Installing OpenJDK and Gradle

We use OpenJDK 8 in this tutorial. But you are free to use any other supported JDK.

RUN apt install -y openjdk-8-jdk

Installing Chromium Dependencies

Install dynamic libraries that Chromium requires.

If you want to use a different Ubuntu version or another Linux distribution as a base image, install dependencies required by Chromium package that comes for that system. You can find the list of Chromium packages for various Linux distributives here. Its dependency list should be about the same for JxBrowser as well.

RUN apt install -y \
    libasound2 \
    libatk-bridge2.0-0 \
    libatk1.0-0 \
    libatspi2.0-0 \
    libc6 \
    libcairo2  \
    libcups2 \
    libdbus-1-3 \
    libdrm2 \
    libexpat1 \
    libfontconfig1 \
    libgbm1 \
    libgcc-s1 \
    libglib2.0-0 \
    libgtk-3-0 \
    libnspr4 \
    libnss3 \
    libpango-1.0-0 \
    libpulse0 \
    libx11-6 \
    libxcb1 \
    libxcomposite1 \
    libxdamage1 \
    libxext6 \
    libxfixes3 \
    libxkbcommon0 \
    libxrandr2 \
    libxshmfence1 \
    libxtst6 \
    xdg-utils

Chromium requires an X11 server to work. We use Xvfb that is a lightweight X11 server implementation.

RUN apt install -y xvfb

Copying and Building the Project

In the final part of our Dockerfile, we have to copy all the required files into the image and build our project.

  1. Copy the start-up script and make it executable. We will review its content shortly.
  2. Copy the Java application and build it with Gradle.
  3. Set the entry point for the image.
COPY startup.sh .
RUN chmod +x startup.sh

COPY project/ project
RUN cd project && ./gradlew build

WORKDIR /
ENTRYPOINT ["sh", "-c", "/startup.sh"]

In the start-up script, we launch the X11 server and start our application with Gradle.

#!/bin/sh
Xvfb :0 -screen 0 1920x1080x24+32 &
cd project
DISPLAY=:0 ./gradlew run

Building and Launching a Docker Container

Build a Docker image and name it jxbrowser:

docker build -t jxbrowser .

Start a container using this image:

docker run --shm-size=1gb -t jxbrowser

The --shm-size=1gb extends the amount of shared memory to 1 GB. By default, the shared memory in Docker containers is limited to 64MB, which is not enough for Chromium to work.

# # # # # # #

List of tasks:
1. Quote the Docker setup text from "RUN apt install -y xvfb" up to and including "COPY startup.sh .".
2. Continue the Docker setup text from the point where it stops.
The data after this point comes from a separate source.

Collected data:

# # # # # # #

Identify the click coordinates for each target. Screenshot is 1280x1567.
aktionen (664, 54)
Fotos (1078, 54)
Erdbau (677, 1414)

# # # # # # #

Expected responses:
1.
RUN apt install -y xvfb

Copying and Building the Project

In the final part of our Dockerfile, we have to copy all the required files into the image and build our project.

  1. Copy the start-up script and make it executable. We will review its content shortly.
  2. Copy the Java application and build it with Gradle.
  3. Set the entry point for the image.
COPY startup.sh .

2.
You should see the title of the loaded page in the console output. In our sample application, we load Google, and it prints out:

Title: Google

Troubleshooting

Accessing DevTools via the Remote Debugging Port

There is no easy way to connect to Chromium’s DevTools via the Remote Debugging Port because Chromium only allows connections from localhost. To bypass it, we use SSH port forwarding.

We have to start the Docker container with the SSH port exposed to the host system. For this, we pass the -p 2222:22 parameter.

docker run -p 2222:22 --shm-size=1gb -t jxbrowser

Once our container is running, we can access the container’s shell to install an SSH server and launch it.

docker exec -it <container_id> /bin/bash
apt install -y openssh-server
service ssh start

We also have to add a new user that we could use to connect to our container.

useradd --create-home --shell /bin/bash jxbrowser
passwd jxbrowser

With it, everything is ready to forward the container’s remote debugging port to our host machine.

ssh -L 9222:localhost:9222 -p 2222 jxbrowser@localhost

Now you can access open the http://127.0.0.1:9222/ URL with Chrome or Chromium to access the DevTools.

Kubernetes

It is impossible to pass the required --shm-size=1gb flag to Kubernetes and, instead, you have to create a volume for /dev/shm manually:

spec:
  volumes:
  - name: chromium_shm
    emptyDir:
      sizeLimit: "1Gi"
      medium: Memory
  containers:
  - image: jxbrowser
    volumeMounts:
      - mountPath: /dev/shm
        name: chromium_shm

Summary

In this tutorial, we have demonstrated how you can:

  1. Create a Docker image to run with a JxBrowser application.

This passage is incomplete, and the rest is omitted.